*** Text provided
TLDRs;
- DeepSeek warns its R1 and V3 models can be jailbroken, raising safety concerns for open-source AI.
- Benchmark tests show DeepSeek models score slightly above rivals but remain vulnerable without external safety measures.
- Experts caution that open-sourcing enables misuse, making AI systems easier to manipulate for harmful outputs.
- DeepSeek highlights cost-efficiency with its $294K R1 training, while preparing to launch a new AI agent model.
Hangzhou-based startup DeepSeek has raised alarms over potential vulnerabilities in its open-source artificial intelligence systems.
The company disclosed that its flagship R1 and V3 models could be manipulated, or “jailbroken”, by malicious actors to bypass built-in safety controls.
DeepSeek’s findings add fresh urgency to ongoing debates around AI safety, transparency, and the risks of releasing powerful models to the public.
Benchmark Tests Reveal Mixed Results
According to the company’s evaluation, R1 and V3 posted slightly above-average safety scores when measured against industry leaders such as OpenAI’s o1 and GPT-4o, as well as Anthropic’s Claude 3.7 Sonnet.
However, the R1 model in particular was deemed “relatively unsafe” if used without additional layers of risk management.
The study also compared DeepSeek’s models to Alibaba’s Qwen2.5. Under controlled jailbreak attempts, all systems, including those from Chinese and U.S. rivals, exhibited a notable increase in harmful or unsafe responses. Yet, open-source models proved most vulnerable, underscoring the trade-off between accessibility and control.
******
Task: Copy word for word the passage of the DeepSeek article starting with "- Experts caution" and going on through "Claude 3.7 Sonnet.".
*** Recorded information
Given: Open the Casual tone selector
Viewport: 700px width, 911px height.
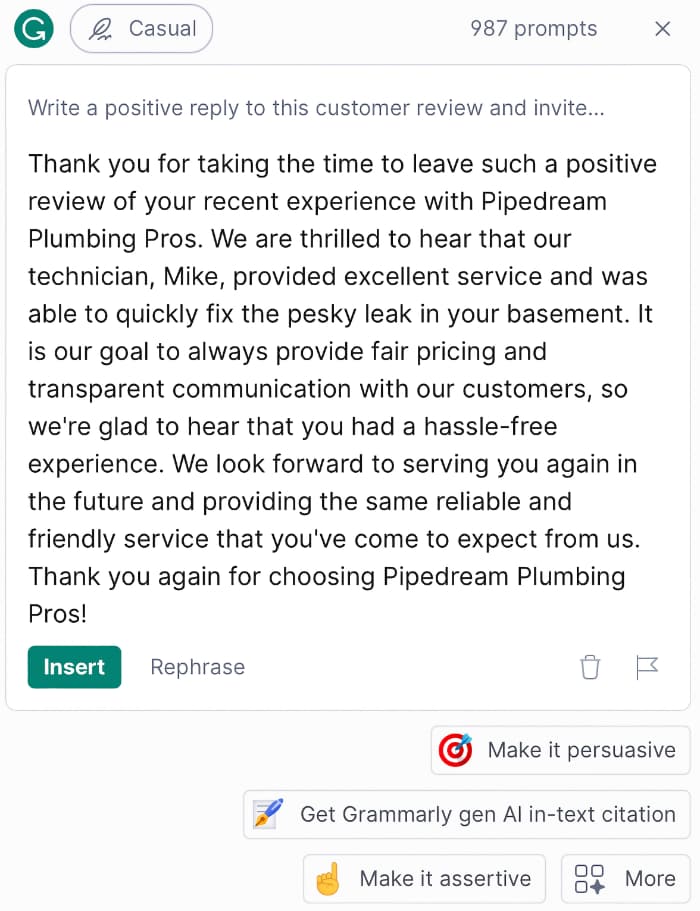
******
Finished exercise:
- Experts caution that open-sourcing enables misuse, making AI systems easier to manipulate for harmful outputs.
- DeepSeek highlights cost-efficiency with its $294K R1 training, while preparing to launch a new AI agent model.
Hangzhou-based startup DeepSeek has raised alarms over potential vulnerabilities in its open-source artificial intelligence systems.
The company disclosed that its flagship R1 and V3 models could be manipulated, or “jailbroken”, by malicious actors to bypass built-in safety controls.
DeepSeek’s findings add fresh urgency to ongoing debates around AI safety, transparency, and the risks of releasing powerful models to the public.
Benchmark Tests Reveal Mixed Results
According to the company’s evaluation, R1 and V3 posted slightly above-average safety scores when measured against industry leaders such as OpenAI’s o1 and GPT-4o, as well as Anthropic’s Claude 3.7 Sonnet.